Litchi Tomato Garden Berry - Solanum sisymbriifolium: - Plant, Grow, Use, & Save Seed

Discovered and named by French botanist Michel Felix Dunal, Litchi Tomatoes are large, low-maintenance plants originating in South America. Morelle is French for nightshade and Balbis denotes the region of discovery. Cultivated in European gardens as early as the 1700s, they are grown for their unique berries that provide a great natural source of vitamin C, β-carotene, and anti-oxidants.

A member of the nightshade family, start seeds like you do tomatoes: start indoors 6 – 8 weeks before last frost to transplant seedlings; or, direct sow seeds when soil temperatures remain consistently above 60° F / 16° C. Seeds are slow to germinate and seedlings grow slowly at first.

Robust bushes easily reach 5 foot / 1.5 metres.  Sprawling branches are covered in spines that require care when handling.
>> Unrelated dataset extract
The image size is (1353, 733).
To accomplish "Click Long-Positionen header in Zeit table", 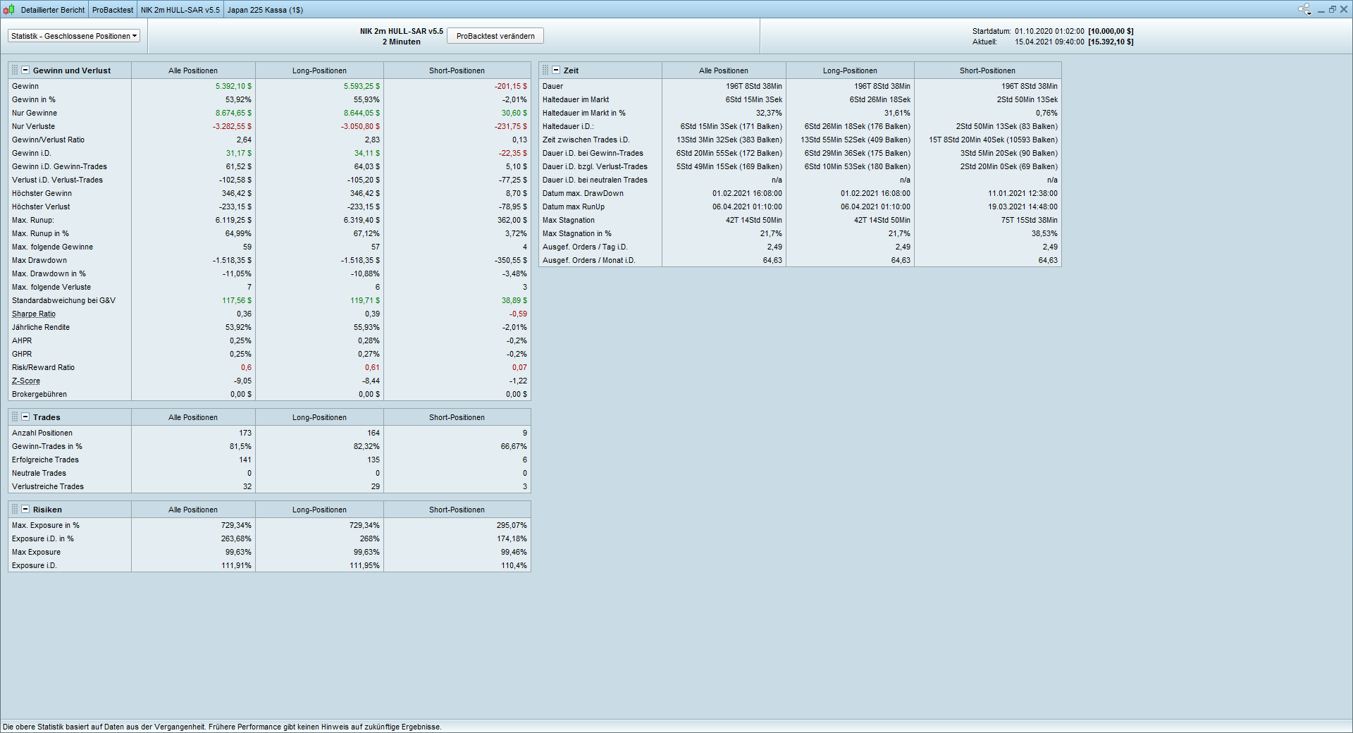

Plants prefer full-sun and dry, loamy soil. Size and prickles make the plant a good hedge plant.

Clusters of large starry white flowers give way to uniquely flavored, sweet, slightly tapered berries that are medium sized, red on the outside and yellow-orange inside. Berries grow inside a spiny, green husk that browns and shrivels as the fruit matures. Litchi Tomatoes are ripe when they are easily removed from the stem. If there is resistance, the berry isn't ready. We use tongs to help navigate the thorns. Eaten fresh, the seedy berries have a mouth feel of raspberries. They are delicious in jams, tarts and pies.

Disease resistant; Drought tolerant when established;  Frost tolerant to 25° F / -3° C; Highly attractive to tomato hornworms, Colorado potato beetles, and nematodes.

Seed saving: Squish mature fruits in a shallow bowl of water. Seeds will drop from fruits. Carefully drain off water and flesh, keeping seeds at the bottom of the bowl, rinse well and allow to dry. Label and store seeds in a cool, dry location until ready to plant.